Miss. Senate increases education spending proposal

Published 11:32 pm Tuesday, March 16, 2010

JACKSON (AP) — As Mississippi lawmakers prepare for final budget talks, the Senate comes to the table with a proposed spending plan that’s out of balance.

That chamber’s top budget writer wasn’t happy about it, but several lawmakers said the imbalance is no big deal because the House and Senate proposals will be rewritten in the next couple of weeks as the two chambers craft a compromise plan.

Lawmakers are working on a roughly $5.6 billion budget for the fiscal year that begins July 1. They’re having more difficulty than usual because a weak economy has sent state revenues plummeting for the past 18 months. Few agencies will receive as much money as their directors requested.

On Tuesday, the Senate voted 30-19 to put about $30 million more into elementary and secondary education than Senate leaders originally proposed. They did not, however, cut $30 million from other budget bills. Appropriations Committee Chairman Alan Nunnelee said that puts Senate negotiators in an awkward position.
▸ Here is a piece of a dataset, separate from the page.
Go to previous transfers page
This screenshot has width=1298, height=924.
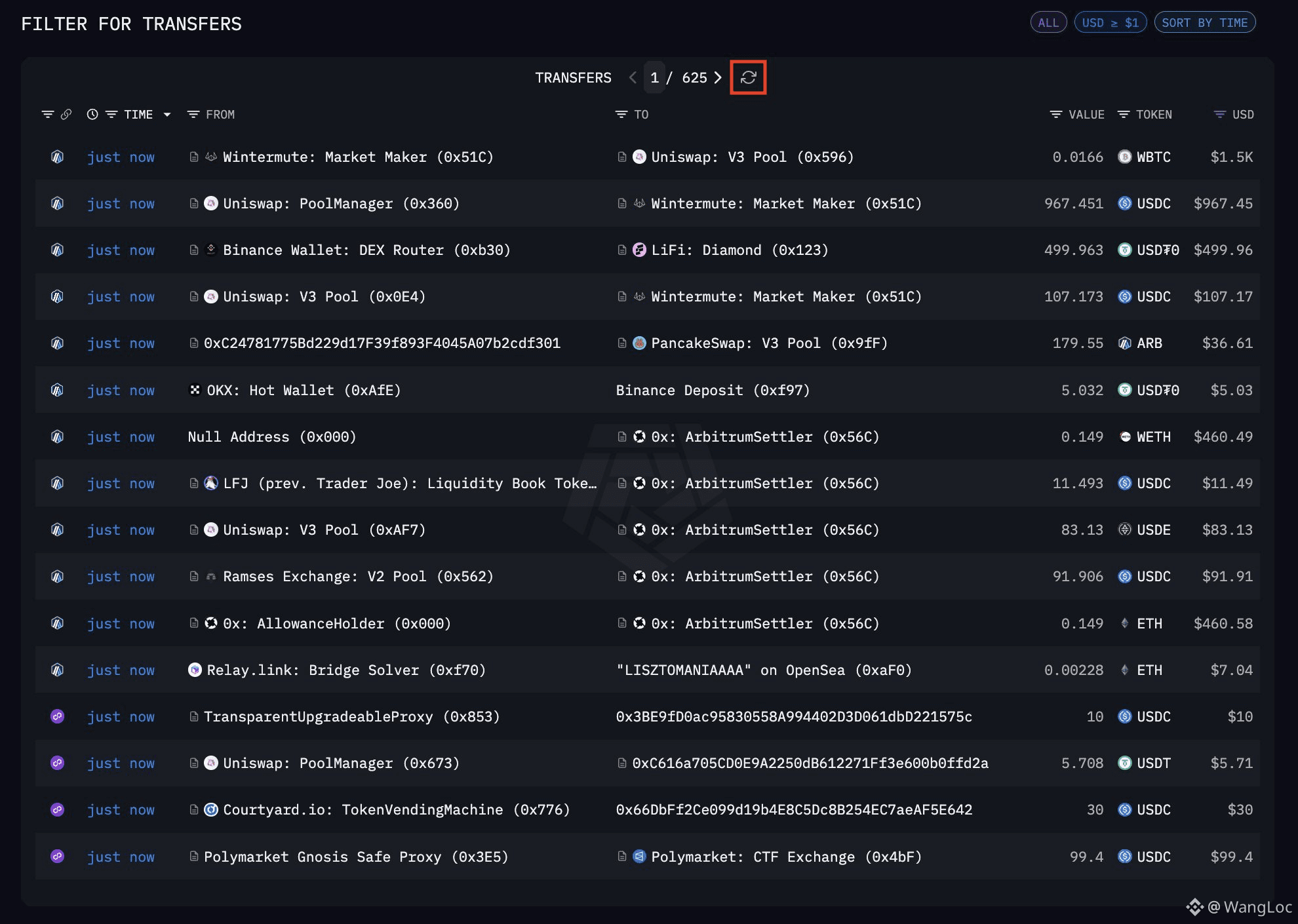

‘‘I am not opposed to giving money to our schools. But I am opposed to an unbalanced budget,’’ said Nunnelee, R-Tupelo, who’s running for a north Mississippi congressional seat.
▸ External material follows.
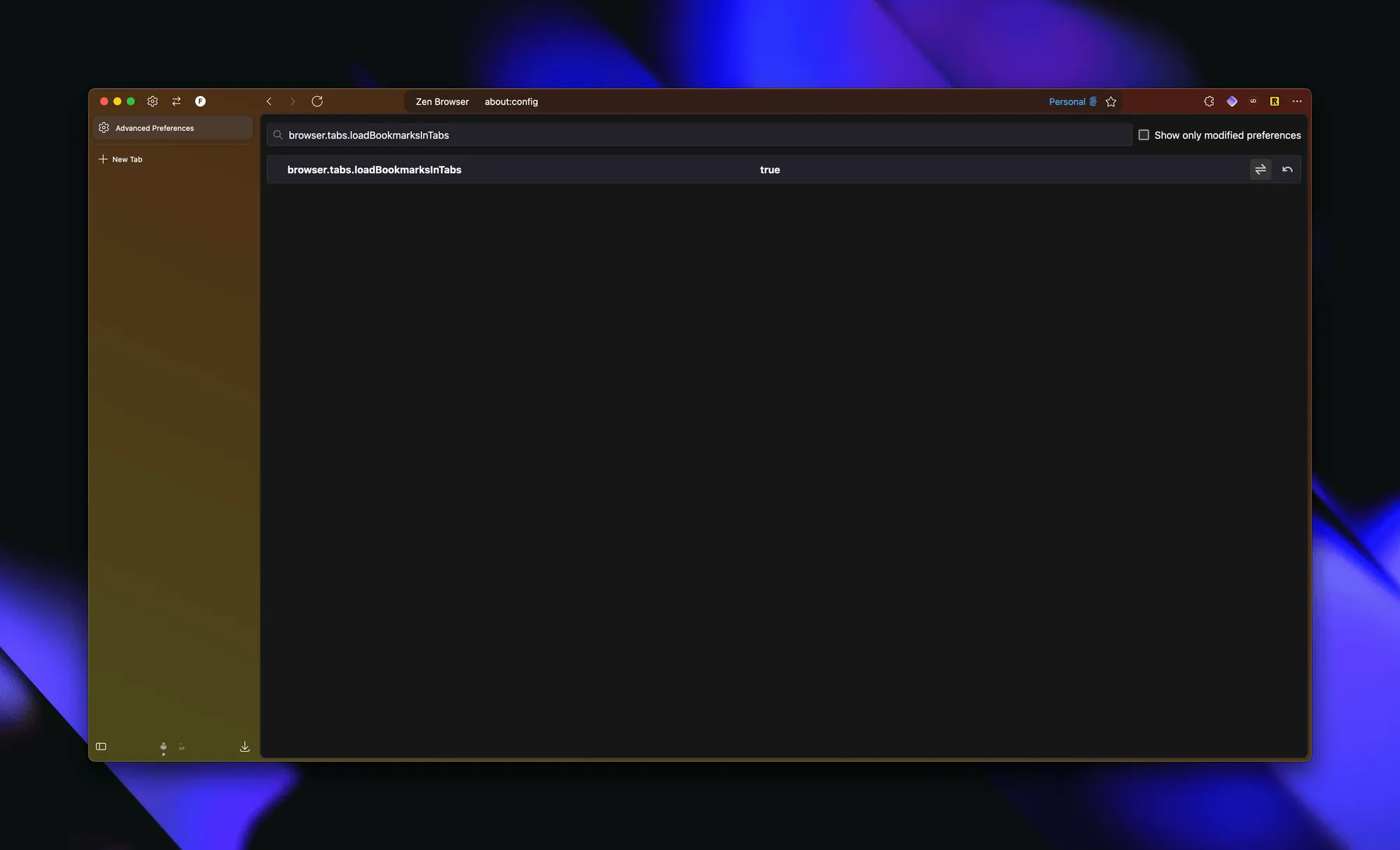
Task: Open a New Tab from the sidebar
Action: (127, 159)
Sen. Hob Bryan, D-Amory, sponsored the amendment to increase the education spending proposal by $30 million — a move that makes the Senate’s school spending proposal nearly identical to that of the House and puts pressure on negotiators to protect education funding.
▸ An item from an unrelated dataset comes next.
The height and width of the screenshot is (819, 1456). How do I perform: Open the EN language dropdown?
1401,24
Bryan said only a few of the 174 lawmakers get to participate in the final round of budget talks.

‘‘This is the one opportunity you’re going to have as an individual senator to set a priority,’’ Bryan told his colleagues.

Most of those voting for the amendment were Democrats, although a few Republicans supported it, too.

Hours after the education spending bill passed, Republican Sen. Briggs Hopson of Vicksburg proposed taking $30 million from the Mississippi Department of Transportation to pay for the proposed education spending.

Hopson’s proposal was defeated when only six senators voted for it and 40 voted against. Several senators said Hopson’s proposal would hurt a bridge-repair program, but Hopson said he wasn’t trying to do that. He said he simply wanted to fulfill Nunnelee’s request to balance the Senate’s overall budget proposal.

‘‘Look,’’ Hopson said, ‘‘I’d love to have a money tree out there.’’

March 24 is the deadline for House and Senate negotiating panels to reach final compromises on budget bills. The full House and Senate have a March 26 deadline to pass the bills.


The bills are House Bills 1622 and 1667.